_THE INPUT:_
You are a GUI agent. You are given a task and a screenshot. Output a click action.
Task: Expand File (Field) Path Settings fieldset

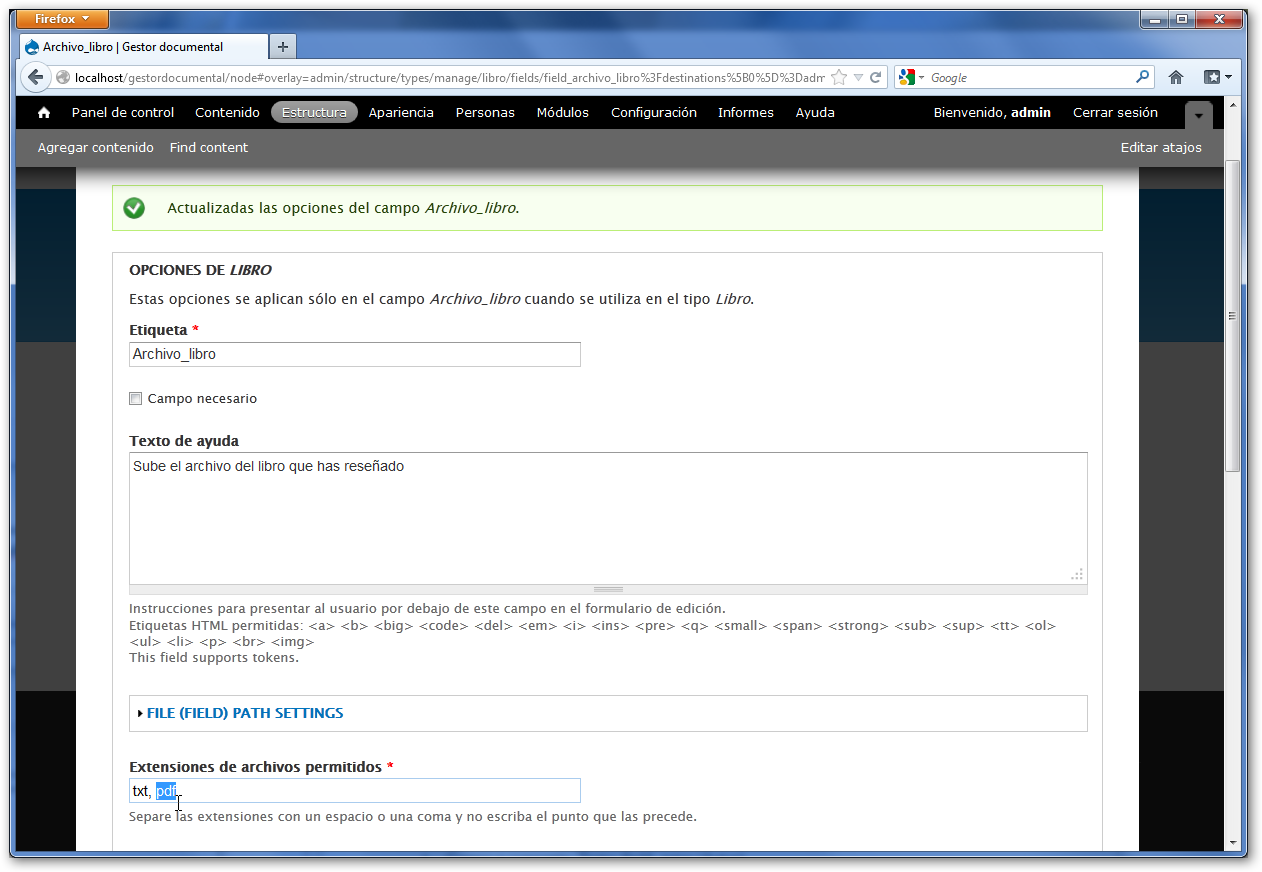[244, 713]
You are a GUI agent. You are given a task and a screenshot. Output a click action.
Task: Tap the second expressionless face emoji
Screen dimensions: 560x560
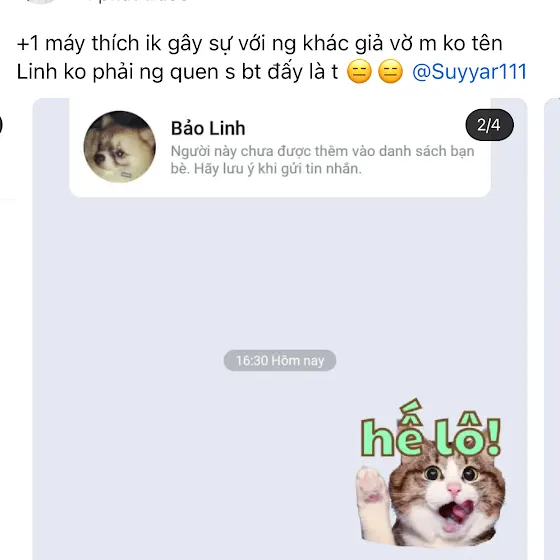[390, 71]
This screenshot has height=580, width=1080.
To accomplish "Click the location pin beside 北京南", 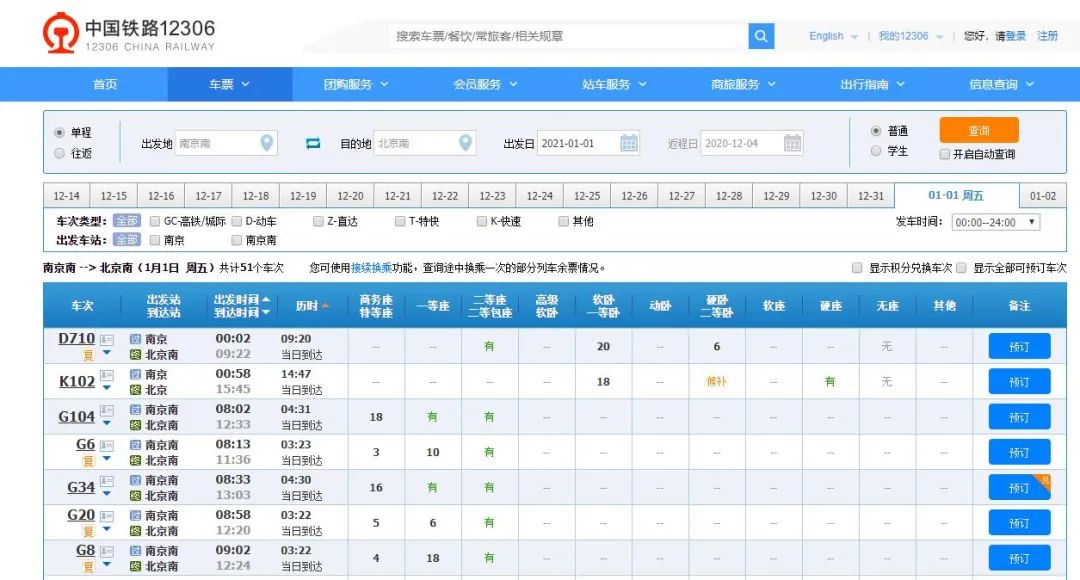I will point(464,143).
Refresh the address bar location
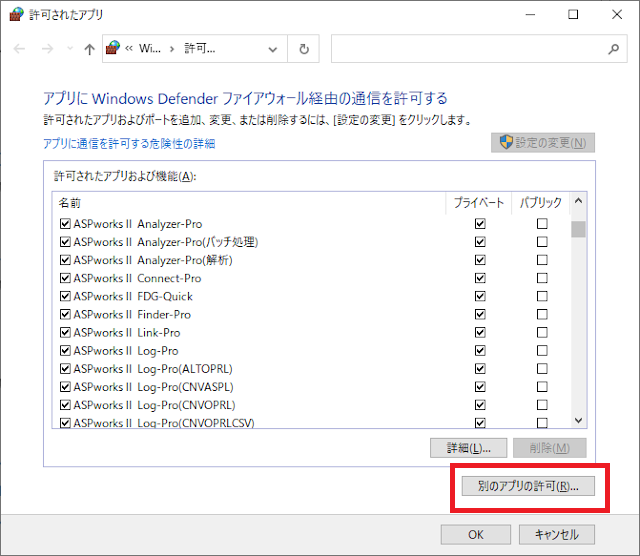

_PROBLEM DETAILS:_ The lines from the start of the records above through the line that holds "This screenshot has height=580, width=1080." are to be copied exactly, both ends included, and no pictures are to be copied.

_RESULT OF THIS EXERCISE:_
You are a GUI agent. You are given a task and a screenshot. Output a click action.
Task: Expand File (Field) Path Settings fieldset

[244, 713]
You are a GUI agent. You are given a task and a screenshot. Output a click action.
Task: Tap the second expressionless face emoji
Screen dimensions: 560x560
[390, 71]
This screenshot has height=580, width=1080.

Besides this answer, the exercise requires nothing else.